The term for the thought of some late nineteenth- and early twentieth-century Roman Catholic scholars who sought to embrace the results of recent advances in history, science, and philosophy. They trusted catholic tradition but mistrusted scholastic theology. They insisted on the complete freedom of scholarly research from ecclesiastical interference. Extreme modernists asserted that it was possible to hold in faith to the truth of Christian dogma while allowing its factual contradiction on the historical level. Roman Catholic modernists best known among Anglicans are Alfred Loisy, George Tyrrell, and Friedrich von Hügel. Extreme modernist positions were condemned by Pope Pius X in the encyclical Pascendi (1907). Roman Catholic modernists exerted considerable influence on Anglican liberalism, particularly on the synthesis between broad church and high church represented by Charles Gore and expressed in Lux Mundi, a collection of essays which Gore edited and published in 1889. An Anglican modernist association, the Modern Churchman's Union, disseminated Anglican versions of modernist views for half a century through its annual conferences and quarterly journal, The Modern Churchman.
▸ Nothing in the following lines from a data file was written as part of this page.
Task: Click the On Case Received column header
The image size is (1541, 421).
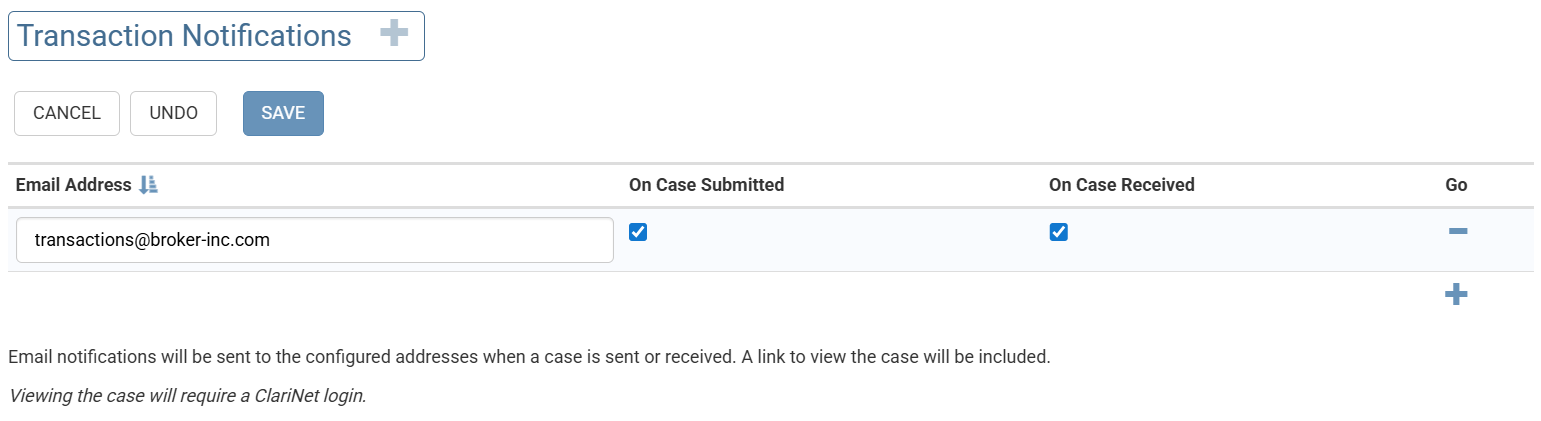Action: click(x=1121, y=185)
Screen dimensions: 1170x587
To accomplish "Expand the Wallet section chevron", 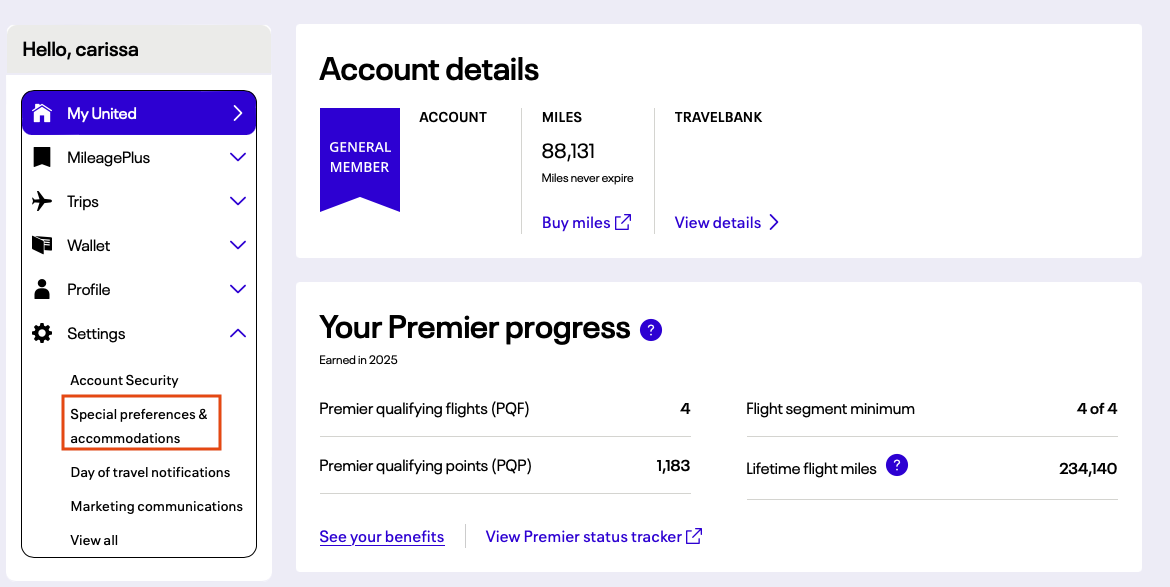I will (238, 245).
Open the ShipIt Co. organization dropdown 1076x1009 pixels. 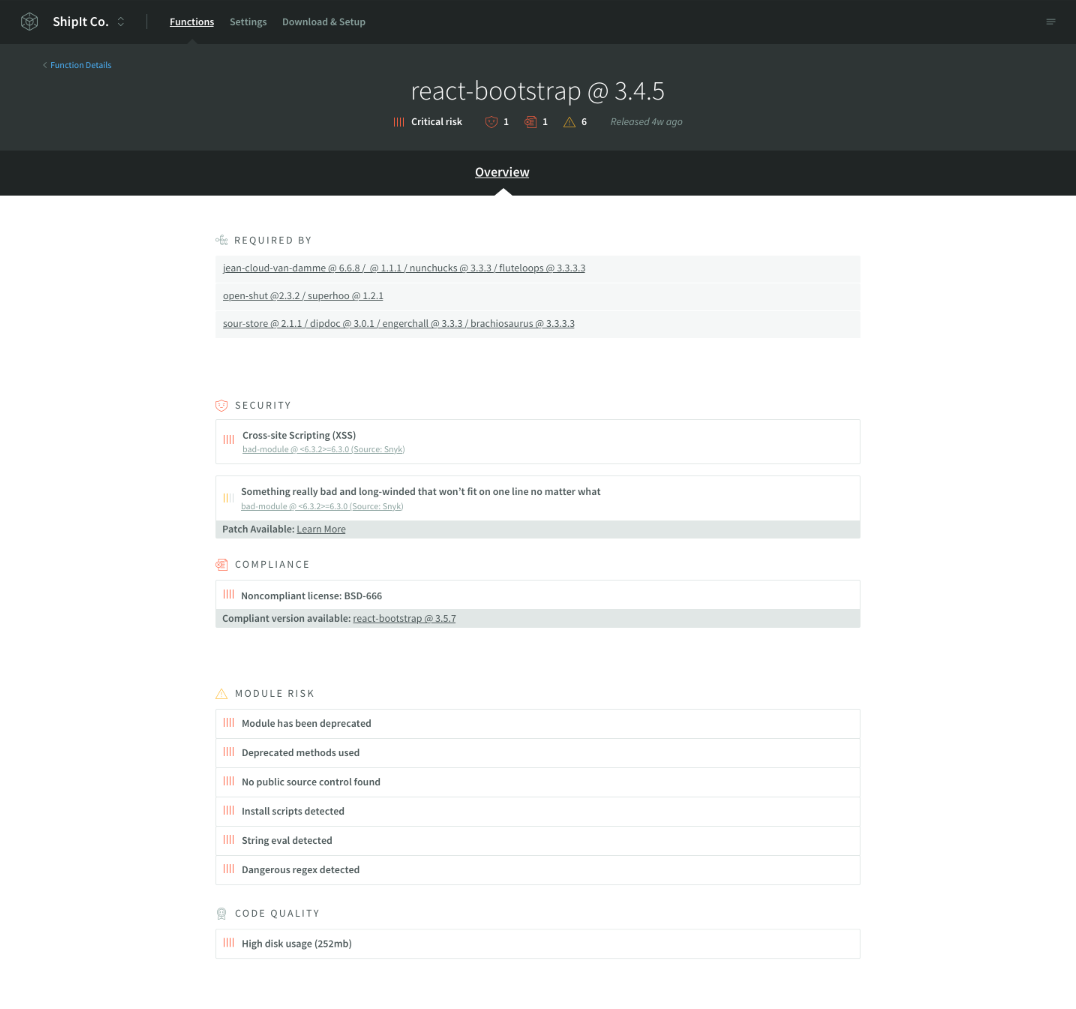[x=121, y=22]
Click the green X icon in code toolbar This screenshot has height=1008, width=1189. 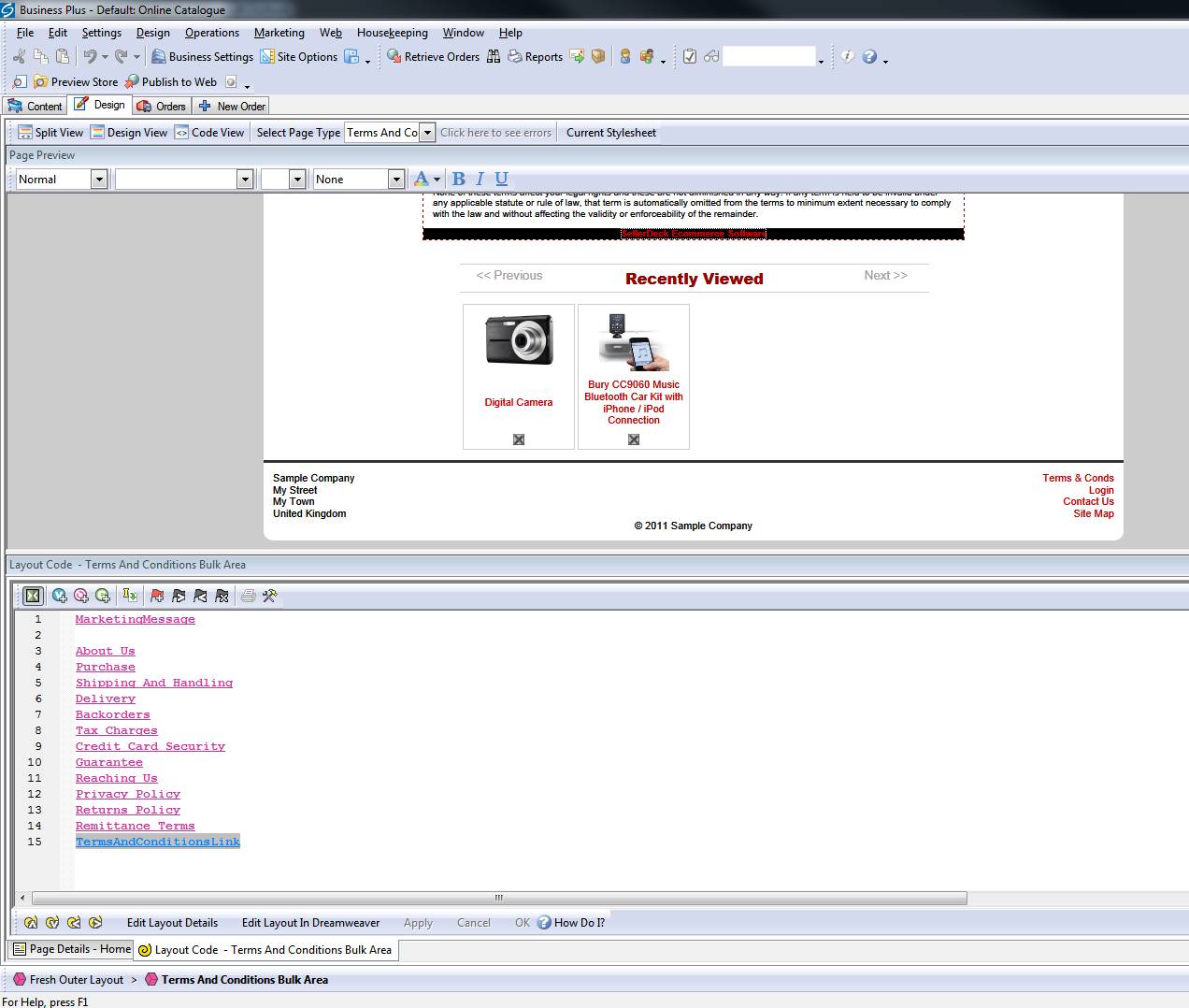coord(33,596)
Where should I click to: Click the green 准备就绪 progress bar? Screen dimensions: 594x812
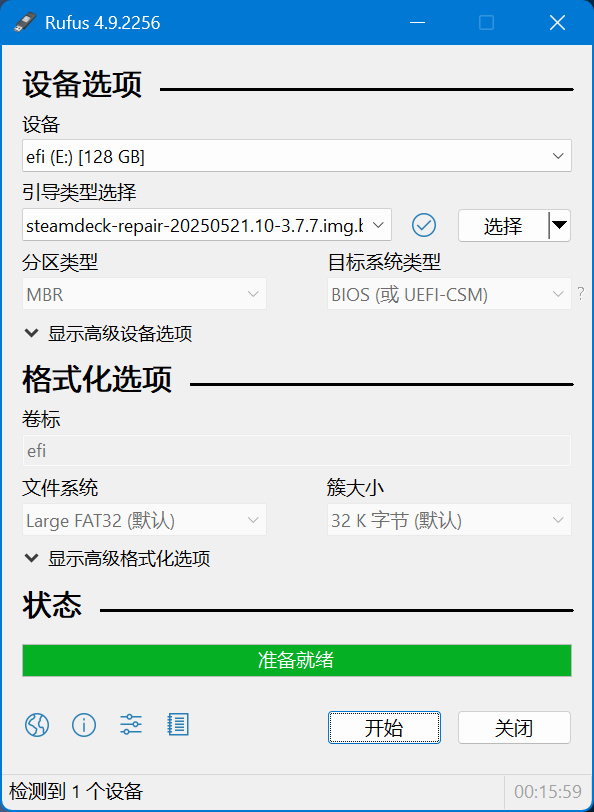click(x=297, y=660)
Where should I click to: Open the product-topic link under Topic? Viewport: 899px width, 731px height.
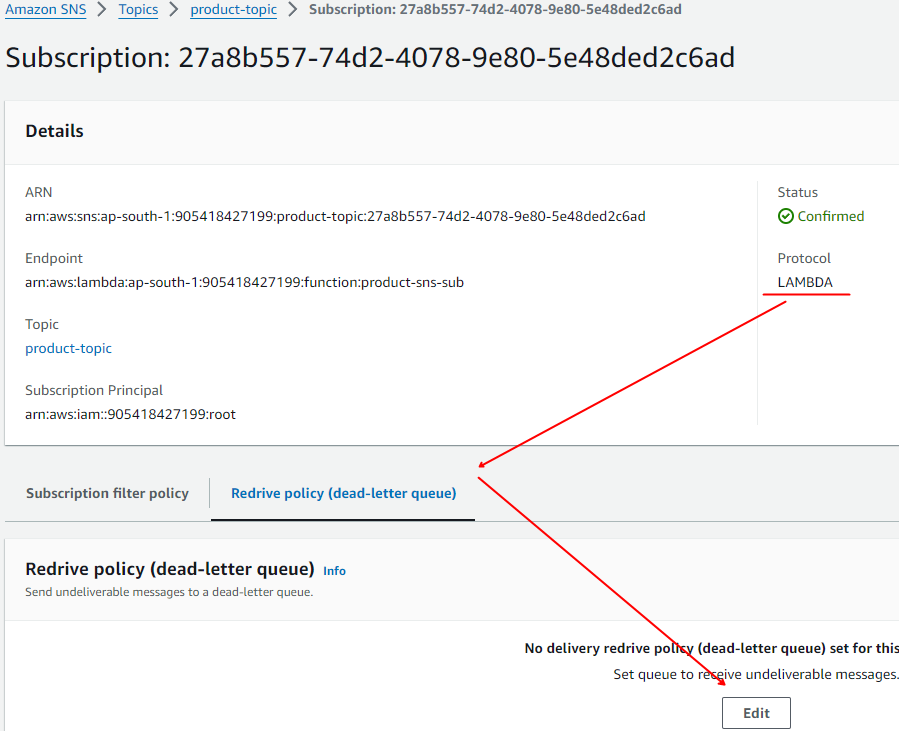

Among the well-known Anglican modernists were A. E. J. Rawlinson, W. R. Matthews, and H. D. A. Major. The modernist movement in England is the counterpart of liberal evangelicalism in the United States. See Gore, Charles; see Liberal Evangelicalism. 




Glossary definitions provided courtesy of Church Publishing Incorporated, New York, NY,(All Rights reserved) from "An Episcopal Dictionary of the Church, A User Friendly Reference for Episcopalians," Don S. Armentrout and Robert Boak Slocum, editors.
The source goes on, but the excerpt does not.